Exercise objective — What is needed is an exact copy of every entry.
[[ Input material open ]]
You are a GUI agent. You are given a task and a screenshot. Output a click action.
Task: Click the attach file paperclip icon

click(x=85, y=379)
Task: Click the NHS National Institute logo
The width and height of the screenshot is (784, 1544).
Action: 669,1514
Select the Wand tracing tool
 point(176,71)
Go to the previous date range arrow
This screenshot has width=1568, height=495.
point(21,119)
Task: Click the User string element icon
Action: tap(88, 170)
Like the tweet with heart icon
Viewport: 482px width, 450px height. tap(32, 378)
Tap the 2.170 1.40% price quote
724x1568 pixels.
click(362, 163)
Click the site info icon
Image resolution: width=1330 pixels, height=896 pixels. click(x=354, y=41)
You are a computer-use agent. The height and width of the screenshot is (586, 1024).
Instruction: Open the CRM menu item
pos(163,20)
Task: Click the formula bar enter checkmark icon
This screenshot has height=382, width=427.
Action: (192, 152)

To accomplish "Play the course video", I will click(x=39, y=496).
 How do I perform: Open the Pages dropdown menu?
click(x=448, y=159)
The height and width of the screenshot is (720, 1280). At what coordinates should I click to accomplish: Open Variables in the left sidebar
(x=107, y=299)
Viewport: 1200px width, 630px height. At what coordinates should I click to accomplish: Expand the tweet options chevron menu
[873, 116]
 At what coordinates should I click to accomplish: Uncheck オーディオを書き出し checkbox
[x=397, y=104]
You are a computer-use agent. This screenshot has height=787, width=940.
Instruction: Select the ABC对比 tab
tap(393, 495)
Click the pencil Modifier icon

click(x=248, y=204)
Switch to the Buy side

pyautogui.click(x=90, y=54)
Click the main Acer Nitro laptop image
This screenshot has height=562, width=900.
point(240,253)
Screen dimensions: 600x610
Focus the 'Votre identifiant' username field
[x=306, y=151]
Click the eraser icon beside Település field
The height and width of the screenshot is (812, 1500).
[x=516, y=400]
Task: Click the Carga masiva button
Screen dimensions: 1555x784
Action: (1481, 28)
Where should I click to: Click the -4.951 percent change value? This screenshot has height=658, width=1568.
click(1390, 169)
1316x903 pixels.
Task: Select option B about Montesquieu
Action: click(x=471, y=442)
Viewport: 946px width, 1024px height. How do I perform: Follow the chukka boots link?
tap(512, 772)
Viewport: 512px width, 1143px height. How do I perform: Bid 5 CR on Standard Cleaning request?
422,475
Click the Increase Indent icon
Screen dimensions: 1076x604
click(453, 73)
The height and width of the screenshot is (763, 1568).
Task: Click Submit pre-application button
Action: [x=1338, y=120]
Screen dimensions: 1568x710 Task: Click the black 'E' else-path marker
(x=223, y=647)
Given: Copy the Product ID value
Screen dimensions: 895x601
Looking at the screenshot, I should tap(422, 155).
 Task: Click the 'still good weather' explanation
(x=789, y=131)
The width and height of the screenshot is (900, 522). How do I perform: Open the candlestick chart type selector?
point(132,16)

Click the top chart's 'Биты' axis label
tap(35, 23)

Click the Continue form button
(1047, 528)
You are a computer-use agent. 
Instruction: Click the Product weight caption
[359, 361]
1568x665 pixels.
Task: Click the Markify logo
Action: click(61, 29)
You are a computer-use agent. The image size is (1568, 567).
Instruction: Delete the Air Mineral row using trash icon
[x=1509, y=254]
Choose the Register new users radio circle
[[ Input material closed ]]
Solution to the problem —
You are a GUI agent. You are given a task and a screenshot. Output a click action.
Task: Click the attach file paperclip icon

click(x=85, y=379)
Task: Click the NHS National Institute logo
The width and height of the screenshot is (784, 1544).
Action: 669,1514
Select the Wand tracing tool
 point(176,71)
Go to the previous date range arrow
This screenshot has width=1568, height=495.
point(21,119)
Task: Click the User string element icon
Action: tap(88, 170)
Like the tweet with heart icon
Viewport: 482px width, 450px height. tap(32, 378)
Tap the 2.170 1.40% price quote
724x1568 pixels.
click(362, 163)
Click the site info icon
Image resolution: width=1330 pixels, height=896 pixels. click(x=354, y=41)
You are a computer-use agent. The height and width of the screenshot is (586, 1024).
Instruction: Open the CRM menu item
pos(163,20)
Task: Click the formula bar enter checkmark icon
This screenshot has height=382, width=427.
Action: (192, 152)

To accomplish "Play the course video", I will click(x=39, y=496).
 How do I perform: Open the Pages dropdown menu?
click(x=448, y=159)
The height and width of the screenshot is (720, 1280). At what coordinates should I click to accomplish: Open Variables in the left sidebar
(x=107, y=299)
Viewport: 1200px width, 630px height. At what coordinates should I click to accomplish: Expand the tweet options chevron menu
[873, 116]
 At what coordinates should I click to accomplish: Uncheck オーディオを書き出し checkbox
[x=397, y=104]
You are a computer-use agent. This screenshot has height=787, width=940.
Instruction: Select the ABC对比 tab
tap(393, 495)
Click the pencil Modifier icon

click(x=248, y=204)
Switch to the Buy side

pyautogui.click(x=90, y=54)
Click the main Acer Nitro laptop image
This screenshot has height=562, width=900.
point(240,253)
Screen dimensions: 600x610
Focus the 'Votre identifiant' username field
[x=306, y=151]
Click the eraser icon beside Település field
The height and width of the screenshot is (812, 1500).
[x=516, y=400]
Task: Click the Carga masiva button
Screen dimensions: 1555x784
Action: (1481, 28)
Where should I click to: Click the -4.951 percent change value? This screenshot has height=658, width=1568.
click(1390, 169)
1316x903 pixels.
Task: Select option B about Montesquieu
Action: click(x=471, y=442)
Viewport: 946px width, 1024px height. How do I perform: Follow the chukka boots link?
tap(512, 772)
Viewport: 512px width, 1143px height. How do I perform: Bid 5 CR on Standard Cleaning request?
422,475
Click the Increase Indent icon
Screen dimensions: 1076x604
click(453, 73)
The height and width of the screenshot is (763, 1568).
Task: Click Submit pre-application button
Action: [x=1338, y=120]
Screen dimensions: 1568x710 Task: Click the black 'E' else-path marker
(x=223, y=647)
Given: Copy the Product ID value
Screen dimensions: 895x601
Looking at the screenshot, I should tap(422, 155).
 Task: Click the 'still good weather' explanation
(x=789, y=131)
The width and height of the screenshot is (900, 522). How do I perform: Open the candlestick chart type selector?
point(132,16)

Click the top chart's 'Биты' axis label
tap(35, 23)

Click the Continue form button
(1047, 528)
You are a computer-use agent. 
Instruction: Click the Product weight caption
[359, 361]
1568x665 pixels.
Task: Click the Markify logo
Action: click(61, 29)
You are a computer-use agent. The image size is (1568, 567).
Instruction: Delete the Air Mineral row using trash icon
[x=1509, y=254]
Choose the Register new users radio circle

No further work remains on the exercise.